The Where2.0 conference this year was a great success for me. What The Hell 2.0 am I talking about? Read all about it here. If you still don’t understand, it’s an annual coming together of map technology geeks. I’ll write about the conference in a lot more detail over at VizWorld, so check there for the more techy bits, but now I talk about wicked cool stuff.
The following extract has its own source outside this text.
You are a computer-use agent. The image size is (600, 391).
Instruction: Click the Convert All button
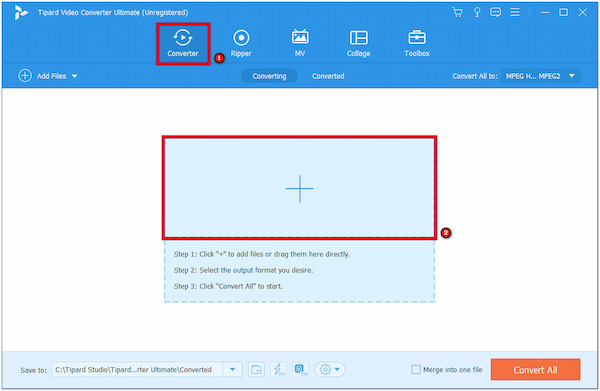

Along with the regular talks, workshops and brainstorming sessions, there is also a Where Faire, in which “research, academia, and yet-to-be-discovered entrepreneurs” display their projects and we stand around and talk to them with a cocktail in hand. Tom Longson’s Open View Project really stood out this year because the concept is simple-brilliant and community-oriented at once. From the OVP site:
Seeing what [Google] had done [with StreetView] was inspiring, but I wanted to be able to annotate parts of the panoramas, to build my own services around it, and to take pictures of the places Google didn’t go. Instead of creating panoramas of asphalt, I wanted to capture places with people, create interactive panoramas of events, trails, beaches, ice skating rinks, the places where people actually go. The OpenView Project is just this, a way for anyone to create interactive panoramas, and share them to create a new way to view the world … if there’s anything I’ve learned in the 27 years I’ve been alive, it’s that being part of something is far more exciting than just being a spectator.
And how do Longson and his team accomplish this? With the Trike – a recumbent bicycle and a daisy chain of cameras – of course. It’s all Open Source with instructions.
Jay Longson (my brother), Brent Heyning, and I [have built a] panoramic camera on top of a recumbent tricycle, we’ll be able to cover a huge amount of distance, and get the chance to create interactive panoramas of bike trails, boardwalks, farmers markets, concerts … the Burning Man art festival. Instead of just using Google Street View as a spectator, we’ll be building a creative commons of snapshots in time of places all over the world. We’ll be publishing instructions to show you how to do it too, and building an open source service to act as a clearing house for the data.
These folks aren’t amateurs. They had to make the cameras work in unison and look at all this other heavy duty equipment they use to create panoramas.
Check out their posts and panoramas from Burning Man. Social Animal’s 360 HD technology and output for Hollywod is amazing, but their blueprints and methods aren’t open source. And SA’s booth didn’t have a fun-loving Scotsman in it called Haggis.
Can you imagine a better venue for the Open View Project’s Trike than the Krewe du Vieux or St. Anne’s parade? Or Jazzfest? Or any gathering in the city? We have to get these guys to New Orleans! Or, even better, start our own New Orleans Open View Projects. That’s what giving away technology is all about, right?